How Gwulo's new maps help date old Hong Kong photos

Submitted by David on

I’ve just finished adding new features to make Gwulo’s maps more useful. One feature in particular can help you to work out what year an old Hong Kong photo was taken.

Here’s a short video introducing the new features, and showing how to use them:

  • 00:00 Introduction to Gwulo’s maps
  • 01:16 Problem with the original map
  • 01:35 New feature 1: Only show Places in a Range of Years
  • 03:04 How to use it to date an old photo of Hong Kong
  • 09:15 How to use it to trace Hong Kong’s development
  • 13:07 New feature 2: Only show Places in a specific Year
  • 14:16 Tip: Share a map
  • 14:53 Tip: Show all Places

If you run into any problems, or have any questions about using these, please let me know in the comments below.

Comments

Hi David. This is helpful, especially for questions where you showed solutions in your video (new buildings at the praya in 1900-1910).

I tried this myself, but there are some things I do not fully understand. Here is the map showing places 1860-1870.

https://gwulo.com/map-of-places-in-year-range?startYear=1860&endYear=1870#19~22.28128~114.15638~Map_by_GovHK-Markers~100

Hong Kong Club building (1st generation) / Yee Sang Fat Building - IL 16 [1846-1930] has a red marker, General Post Office - Queen's Road at Pedder St - (2nd location) [1865-1921] has a green one. There are a few more on this map (e.g. Dent & Co. (Centre) / Holiday & Wise / later Melcher's - ML 7 Sec B [1858-c.1904] (red) and Dent & Co. (West - Praya and Pedder) / Melcher's Building - ML 7 Sec C [1863-1889] (green)). 

If I understood your explanation correctly, the marker for the GPO is green, as it opened in 1865. The HK Club building has a red marker, because nothing happened in this decade. It's a bit confusing because it should have a green marker as it was there.

Posssibly the text  Places that existed in a range of years should read: Places that changed their state in a range of years.

Hi Klaus,

Thanks for testing this, and for the helpful feedback. Let me try and give a better explanation.

Here is the 'Map of all Places' for the area we're discussing:

https://gwulo.com/map-of-places#19~22.28128~114.15638~Map_by_GovHK-Markers~100

A Place's marker colour represents what its condition is today. If it's a green marker the Place still exists - go there today and you'll see the Place. If it's a red marker there's nothing to see there today, the Place has already been demolished.

Now switch to the map of 'Places that existed in a range of years':

https://gwulo.com/map-of-places-in-year-range?startYear=1860&endYear=1870#19~22.28128~114.15638~Map_by_GovHK-Markers~100

This acts as a filter, only showing the Places that existed in the specified years (1860-1870 in this case) and hiding all the others. There's no change in the meaning of the marker colours, they still reflect what you'd see if you went there today.

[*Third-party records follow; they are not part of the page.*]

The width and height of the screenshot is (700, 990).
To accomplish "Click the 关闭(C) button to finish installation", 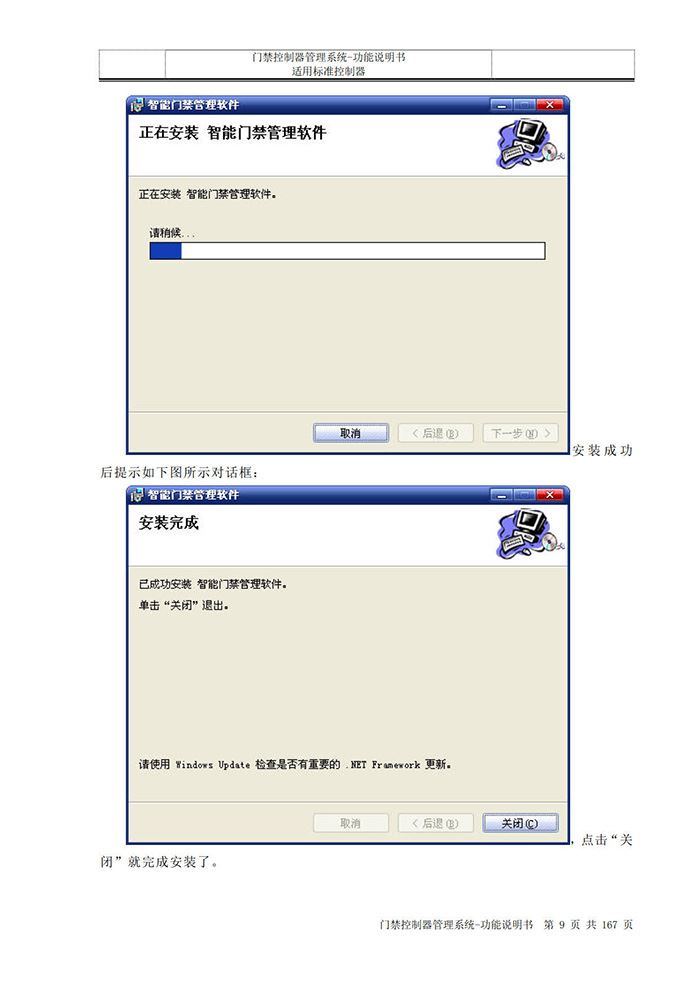I will [x=520, y=823].
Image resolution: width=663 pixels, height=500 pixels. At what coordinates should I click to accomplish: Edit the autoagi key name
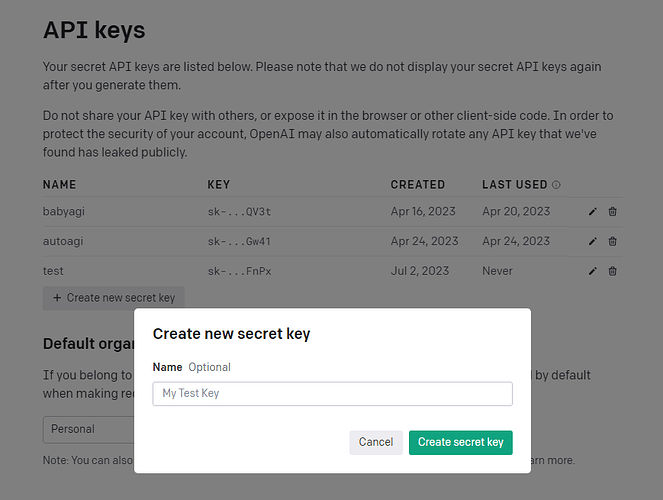pos(593,241)
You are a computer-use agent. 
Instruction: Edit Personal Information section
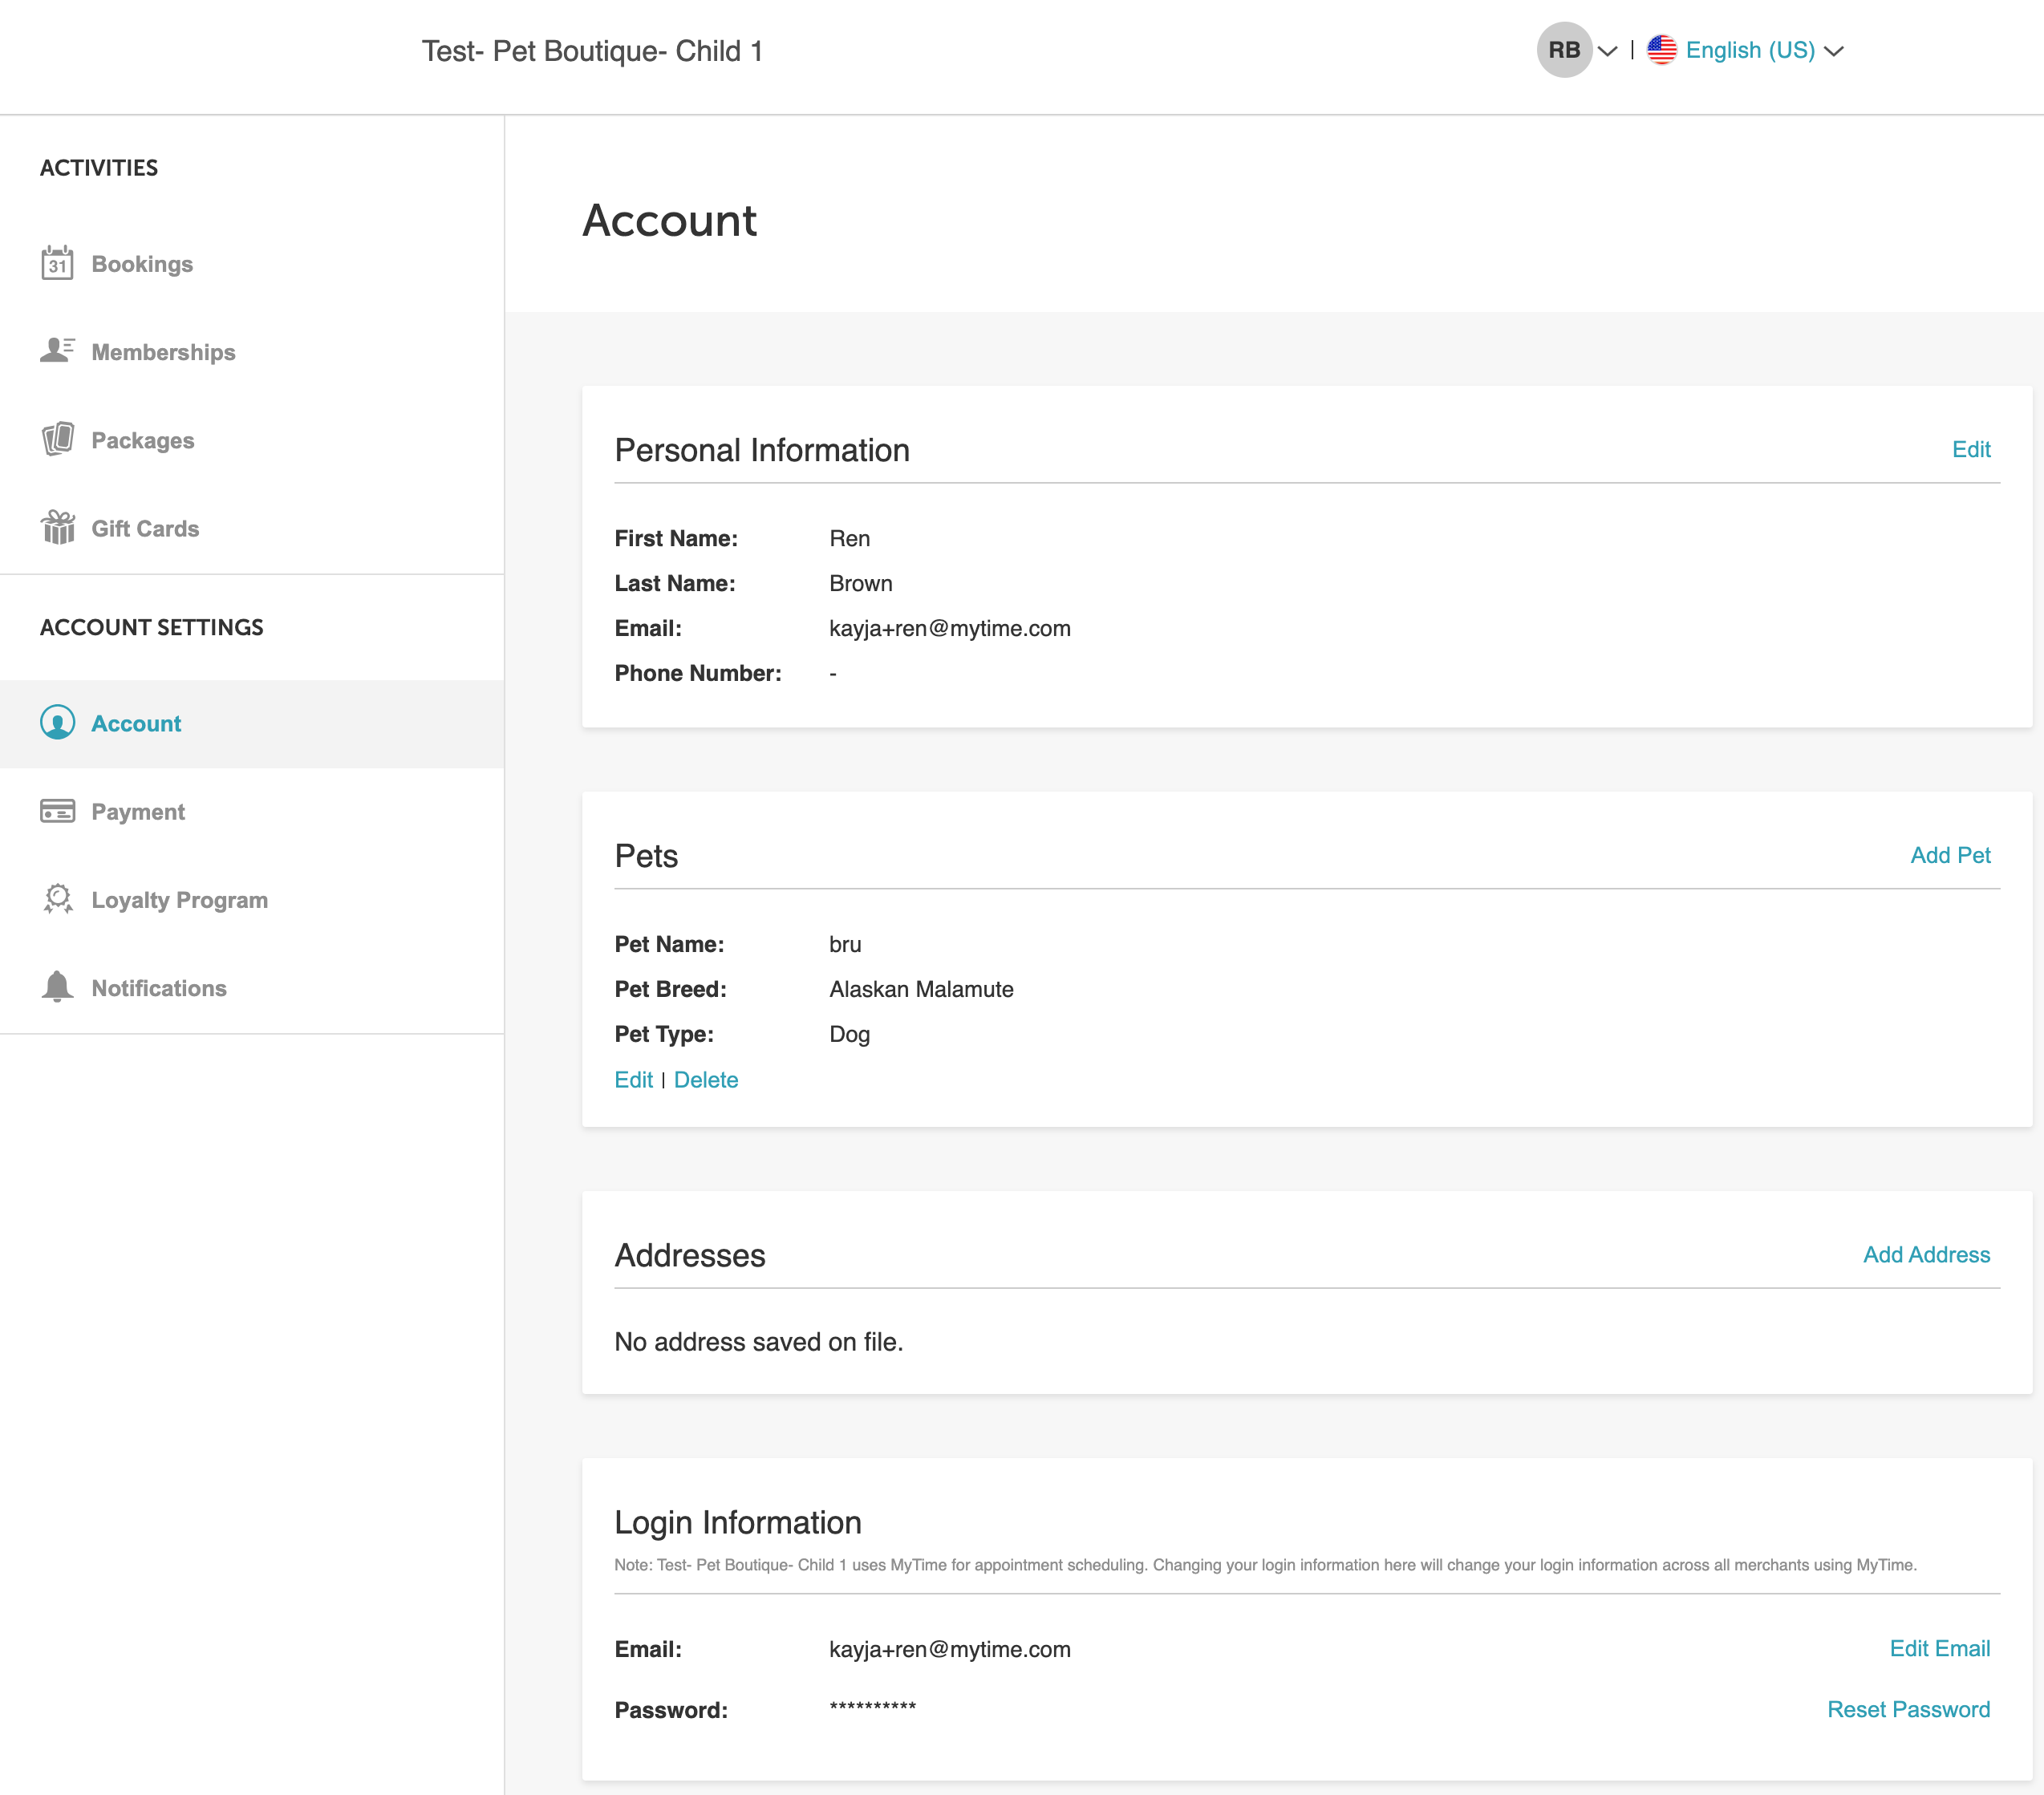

The new dot colours are different, as they reflect changes that happened during the specified range of years. On your example map, a Place with a green dot was completed sometime during the years 1860-1870, while a Place with a red dot was closed or demolished during that time.

I hope that helps make things clearer, but let me know if I can explain anything else.

Regards, David

Hi David,

thank you for explaining. For my (hopefully) final understanding, the following examples:

Post Office Building -Queens Road Central - 1st Generation [1846-c.1864]
colour red inside the red marker- it was demolished between 1850 and 1860, therefore does not exist today.

General Post Office - Queen's Road at Pedder St - (2nd location) [1865-1921]
colour green inside the red marker- it opened between 1850 and 1860. It was demolished in 1921, and therefore does not exist today.

Hong Kong Club building (1st generation) / Yee Sang Fat Building - IL 16 [1846-1930]
(standard full) red marker - it existed unchanged between 1850 and 1860. It was demolished in 1930, and therefore does not exist today.

Marine Lot 5 (ML5) [1841- ]
(standard full) green marker - it existed unchanged between 1850 and 1860. It still exist today.